(Stored data entries)
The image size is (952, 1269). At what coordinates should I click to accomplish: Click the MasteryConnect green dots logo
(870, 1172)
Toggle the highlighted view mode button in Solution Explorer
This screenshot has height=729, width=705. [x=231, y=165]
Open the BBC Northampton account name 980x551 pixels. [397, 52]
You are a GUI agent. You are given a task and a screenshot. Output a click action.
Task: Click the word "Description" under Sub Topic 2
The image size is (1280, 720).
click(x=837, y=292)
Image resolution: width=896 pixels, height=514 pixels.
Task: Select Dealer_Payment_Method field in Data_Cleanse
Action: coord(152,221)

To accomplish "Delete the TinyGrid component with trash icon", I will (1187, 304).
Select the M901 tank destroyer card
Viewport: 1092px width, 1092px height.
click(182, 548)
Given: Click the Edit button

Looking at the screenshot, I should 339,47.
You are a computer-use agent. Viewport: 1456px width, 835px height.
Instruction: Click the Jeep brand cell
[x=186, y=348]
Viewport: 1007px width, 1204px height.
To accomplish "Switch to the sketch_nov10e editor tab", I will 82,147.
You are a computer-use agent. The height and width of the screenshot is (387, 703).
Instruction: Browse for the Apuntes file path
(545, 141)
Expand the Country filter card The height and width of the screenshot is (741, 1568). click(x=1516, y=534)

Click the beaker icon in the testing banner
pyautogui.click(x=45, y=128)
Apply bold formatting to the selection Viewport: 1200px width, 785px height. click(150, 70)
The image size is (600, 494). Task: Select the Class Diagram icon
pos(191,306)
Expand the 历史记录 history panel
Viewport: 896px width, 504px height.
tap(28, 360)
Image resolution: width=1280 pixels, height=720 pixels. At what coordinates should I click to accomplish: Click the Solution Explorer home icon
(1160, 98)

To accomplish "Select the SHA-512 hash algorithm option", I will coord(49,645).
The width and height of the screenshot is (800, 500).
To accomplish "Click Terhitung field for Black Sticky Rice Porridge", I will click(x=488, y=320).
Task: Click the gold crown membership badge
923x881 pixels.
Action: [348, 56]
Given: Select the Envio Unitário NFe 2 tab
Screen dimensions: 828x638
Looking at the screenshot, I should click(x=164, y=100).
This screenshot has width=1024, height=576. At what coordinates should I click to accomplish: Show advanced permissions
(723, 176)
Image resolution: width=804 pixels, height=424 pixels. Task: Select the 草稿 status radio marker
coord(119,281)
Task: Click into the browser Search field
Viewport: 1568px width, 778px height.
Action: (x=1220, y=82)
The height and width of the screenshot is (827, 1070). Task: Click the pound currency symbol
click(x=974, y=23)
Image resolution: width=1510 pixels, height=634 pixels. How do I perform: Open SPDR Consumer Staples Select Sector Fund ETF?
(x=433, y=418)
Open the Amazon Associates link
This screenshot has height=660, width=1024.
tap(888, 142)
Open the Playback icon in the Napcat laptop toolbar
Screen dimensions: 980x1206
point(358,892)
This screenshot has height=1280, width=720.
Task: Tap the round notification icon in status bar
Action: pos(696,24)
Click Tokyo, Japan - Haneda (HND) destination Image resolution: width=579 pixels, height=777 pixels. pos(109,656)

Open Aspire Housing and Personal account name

**Work task:**
Your answer should be the lines from the one containing "Open the Amazon Associates link" through the end of the records, both included, output exactly and with nothing added.

**Answer space:**
Open the Amazon Associates link
This screenshot has height=660, width=1024.
tap(888, 142)
Open the Playback icon in the Napcat laptop toolbar
Screen dimensions: 980x1206
point(358,892)
This screenshot has height=1280, width=720.
Task: Tap the round notification icon in status bar
Action: pos(696,24)
Click Tokyo, Japan - Haneda (HND) destination Image resolution: width=579 pixels, height=777 pixels. pos(109,656)

Open Aspire Housing and Personal account name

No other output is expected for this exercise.